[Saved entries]
------------------------
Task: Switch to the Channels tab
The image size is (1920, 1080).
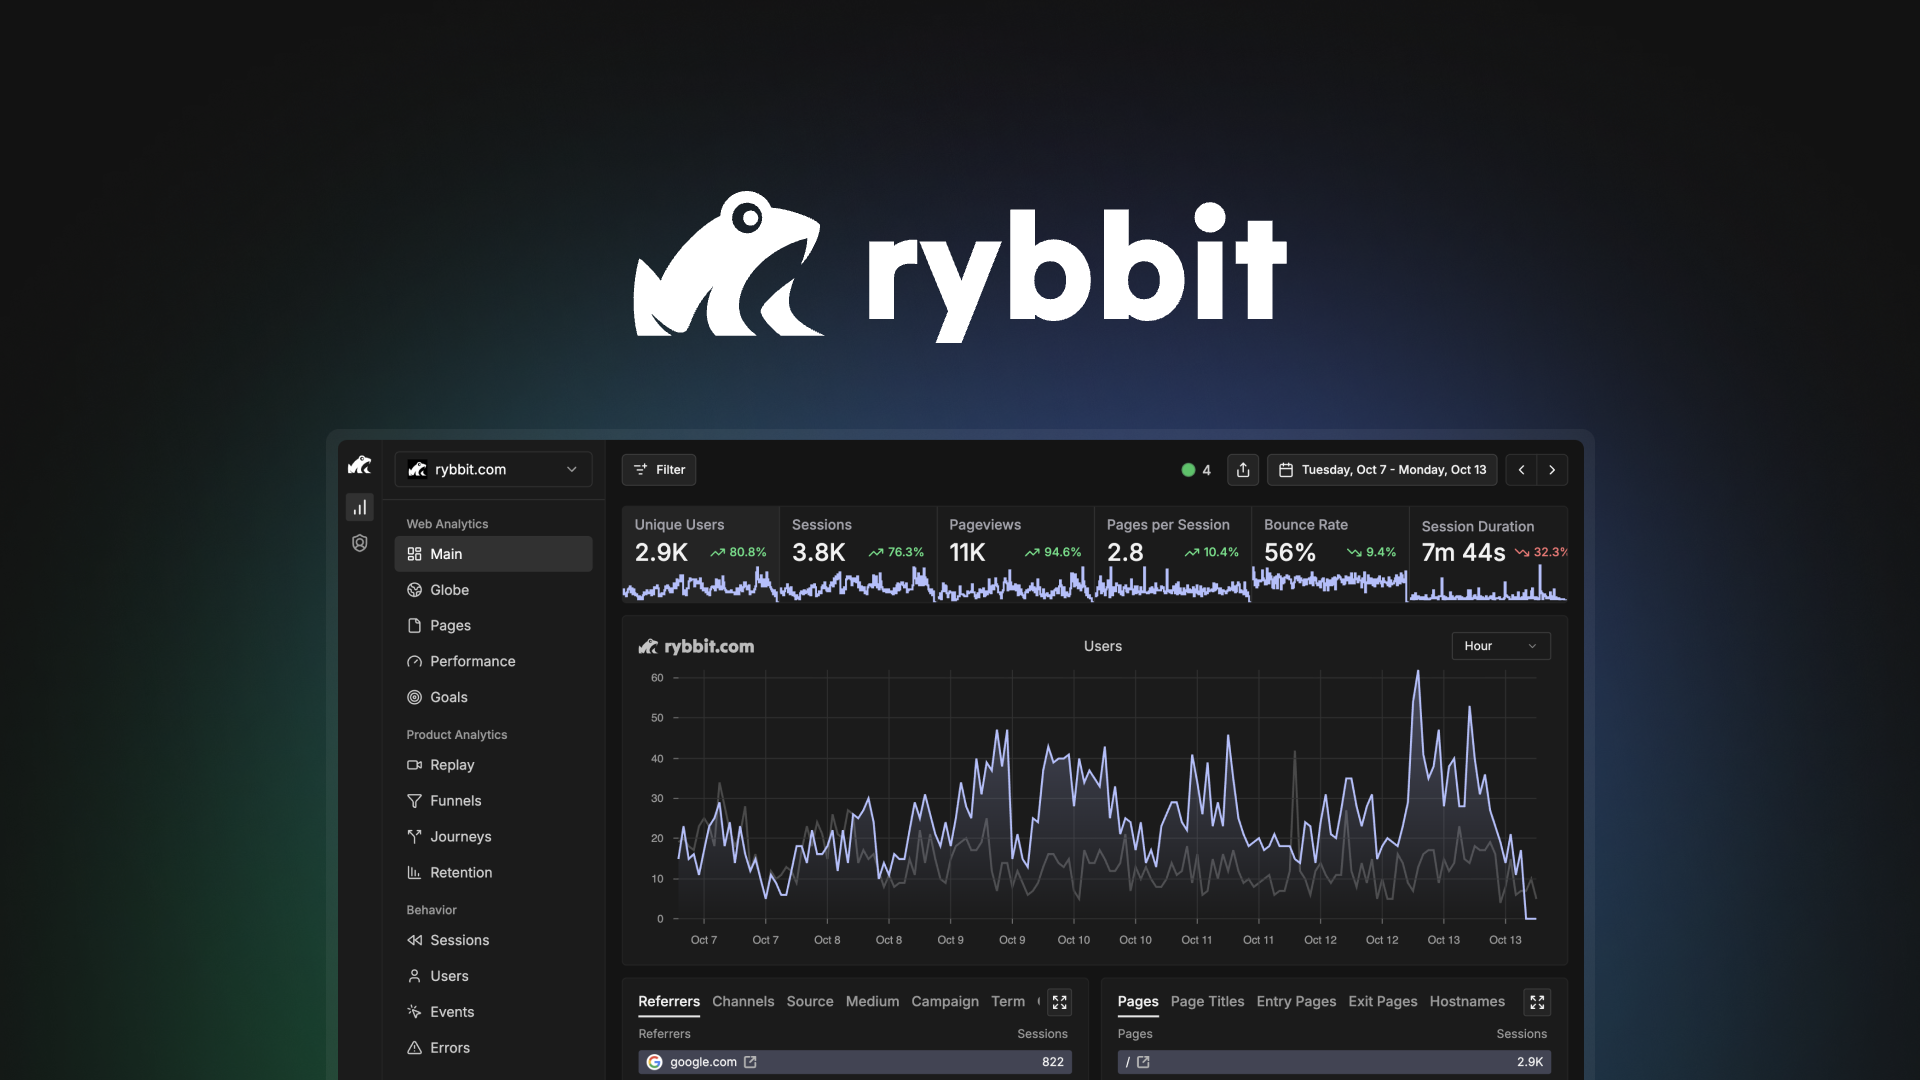Action: tap(743, 1001)
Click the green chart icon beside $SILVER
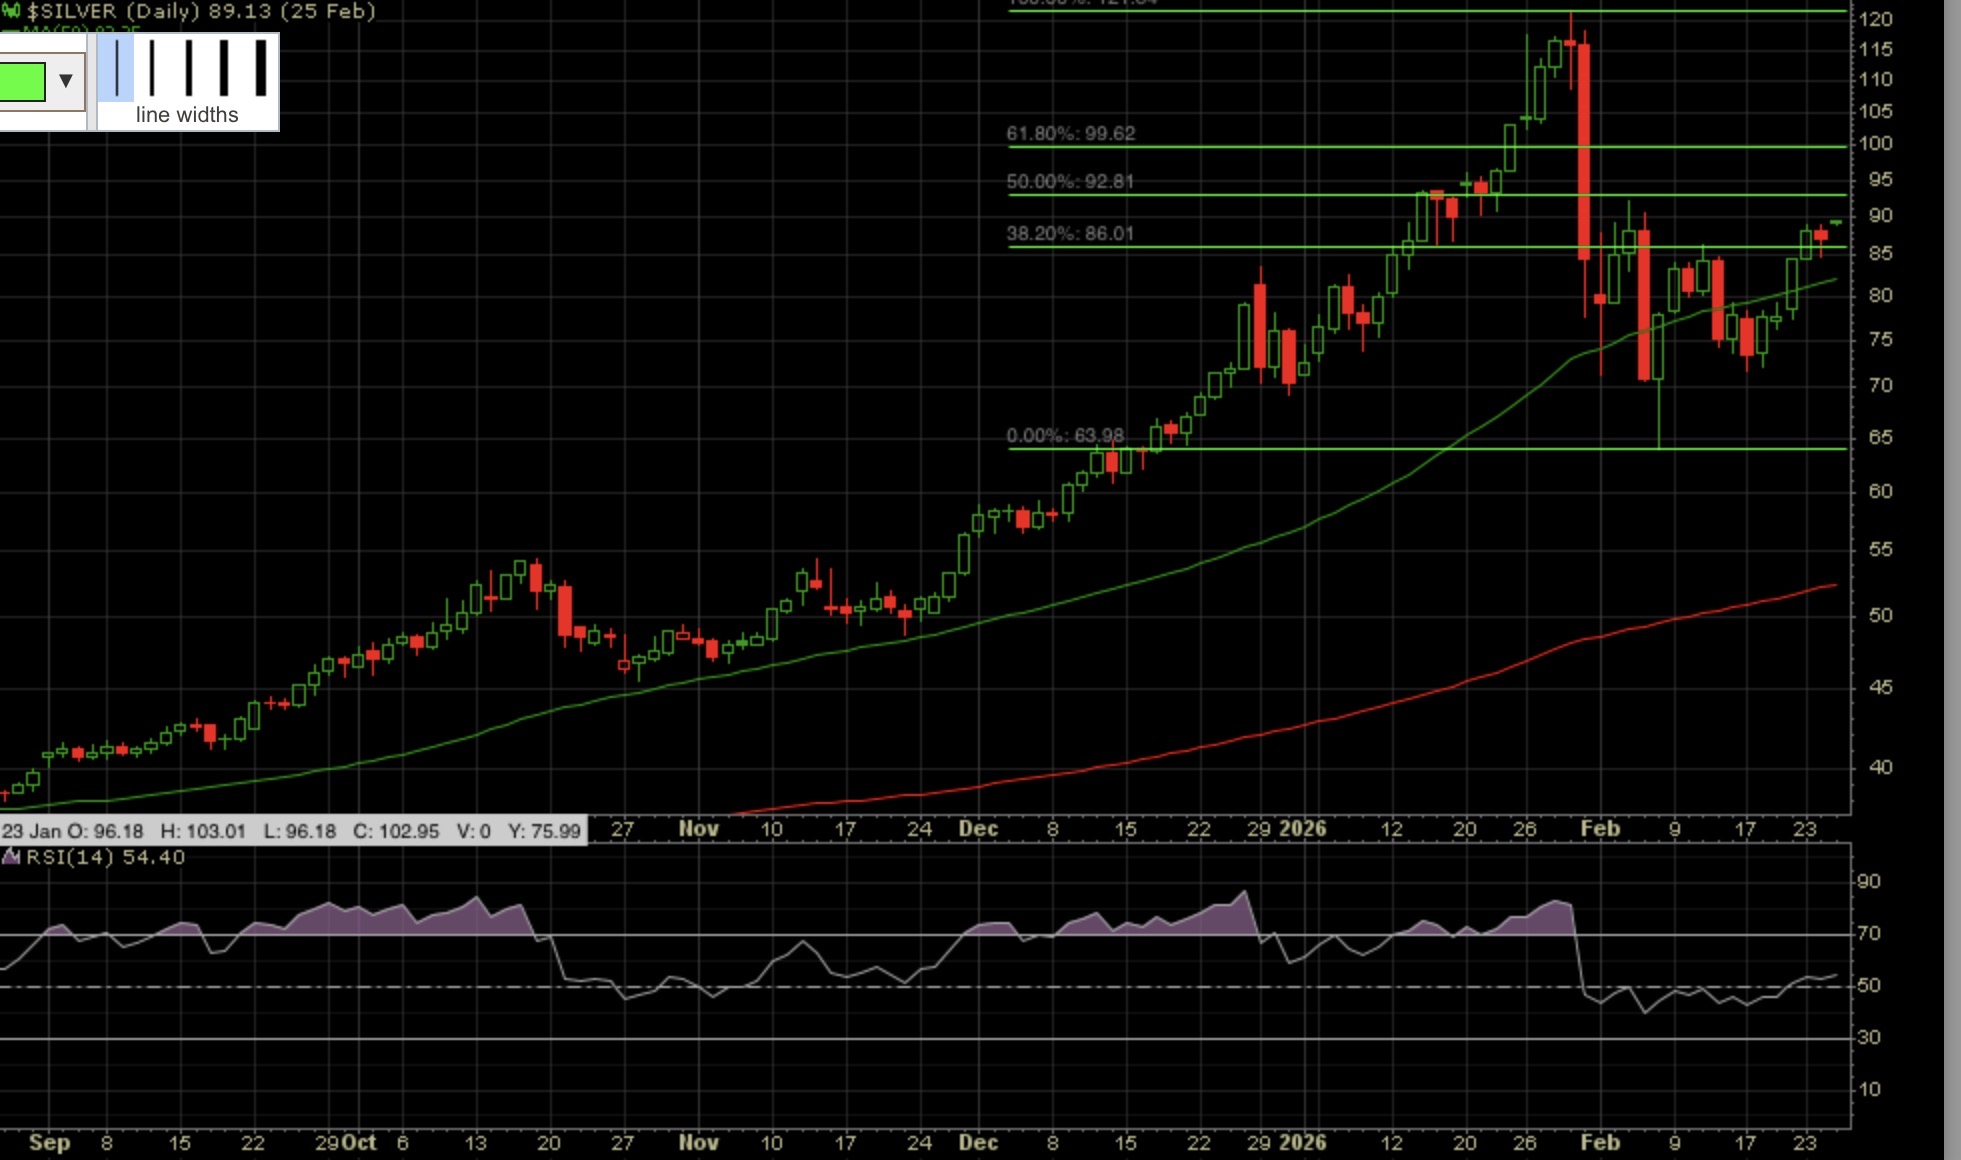This screenshot has height=1160, width=1961. pos(11,11)
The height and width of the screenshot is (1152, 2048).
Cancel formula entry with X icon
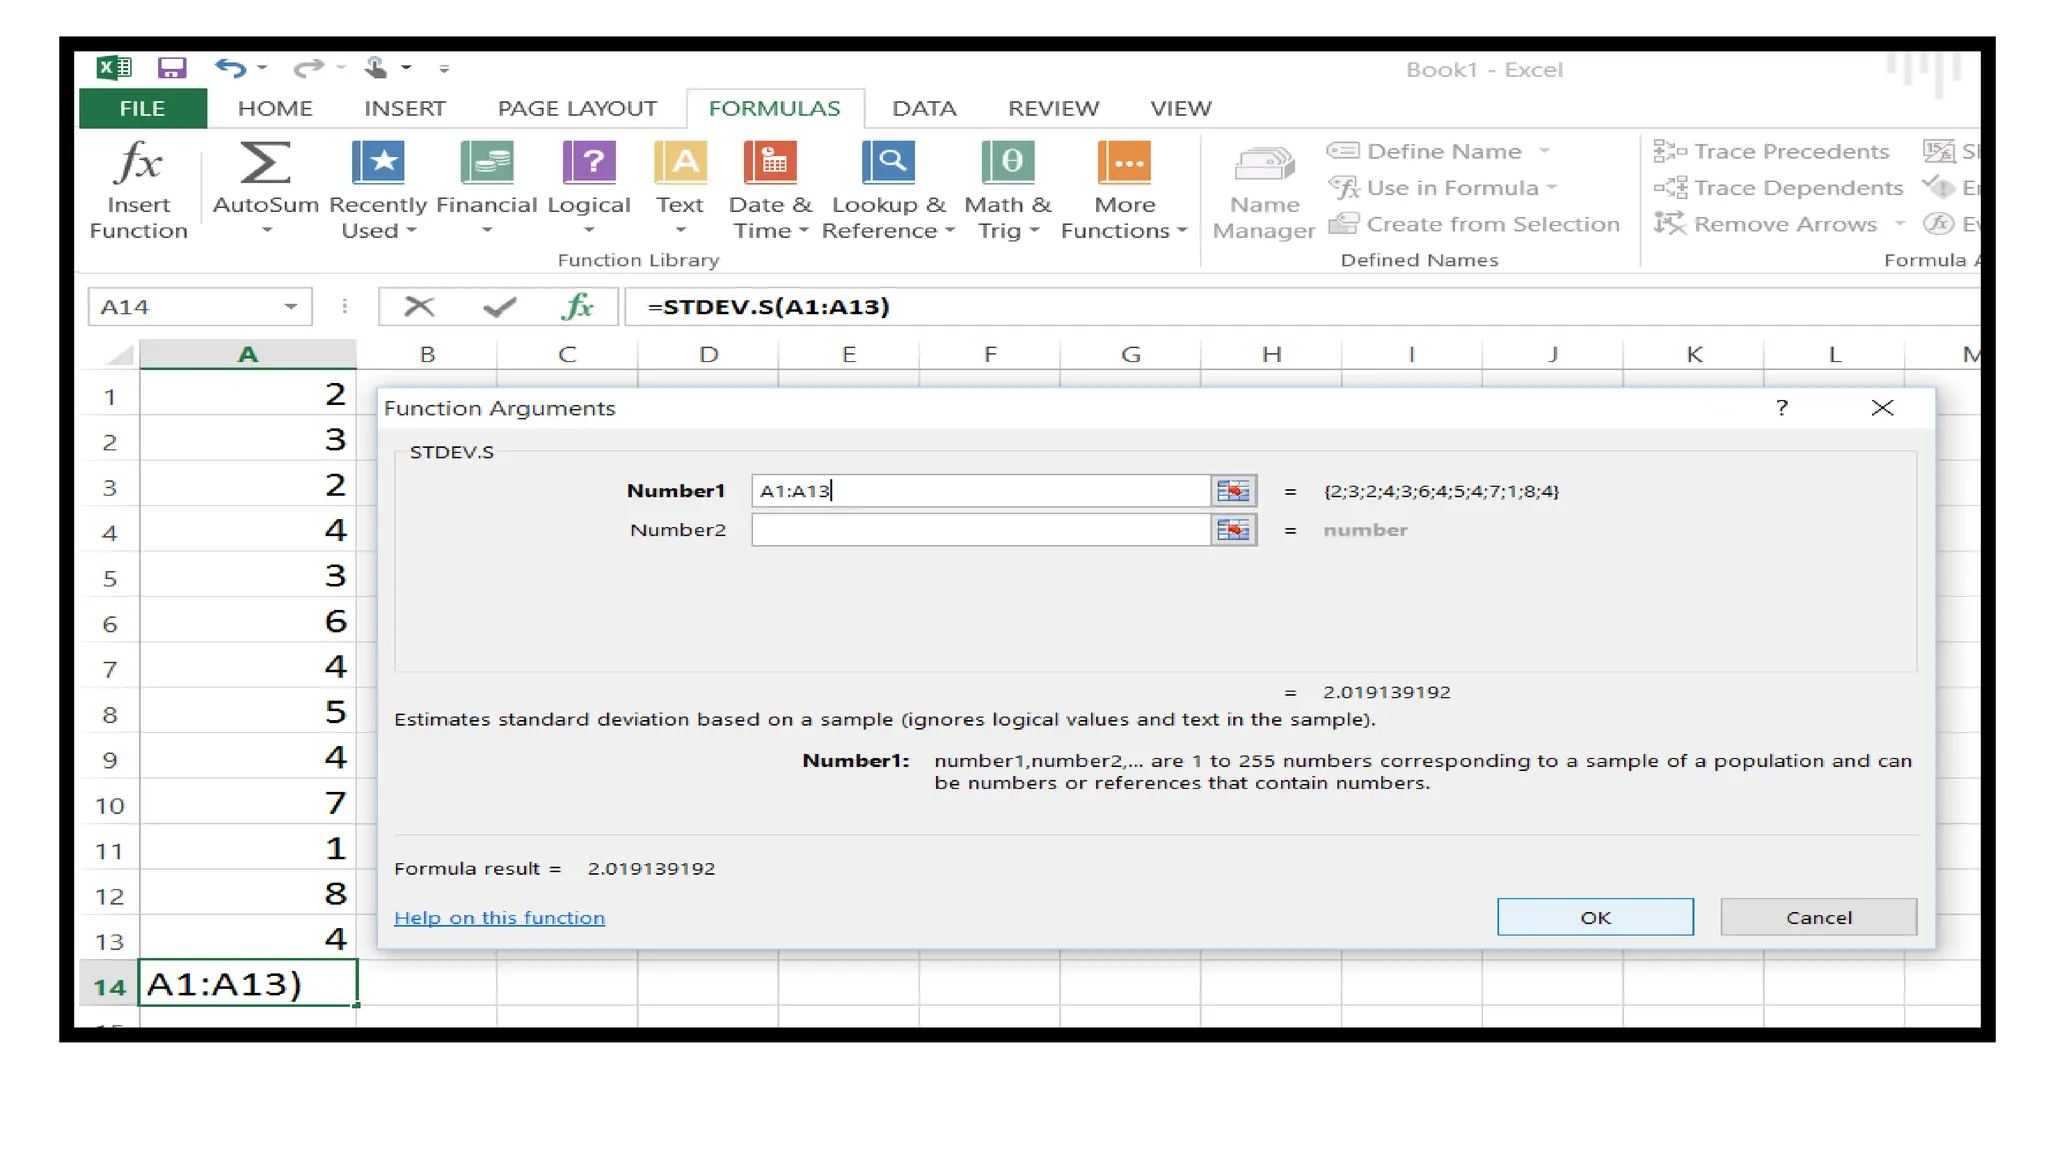coord(419,307)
------------------------
The expected output is the full data above, reproduced exactly with no images.

EXPECTED OUTPUT:
Task: Switch to the Channels tab
The image size is (1920, 1080).
Action: tap(743, 1001)
Click the green chart icon beside $SILVER
This screenshot has height=1160, width=1961. pos(11,11)
The height and width of the screenshot is (1152, 2048).
Cancel formula entry with X icon
coord(419,307)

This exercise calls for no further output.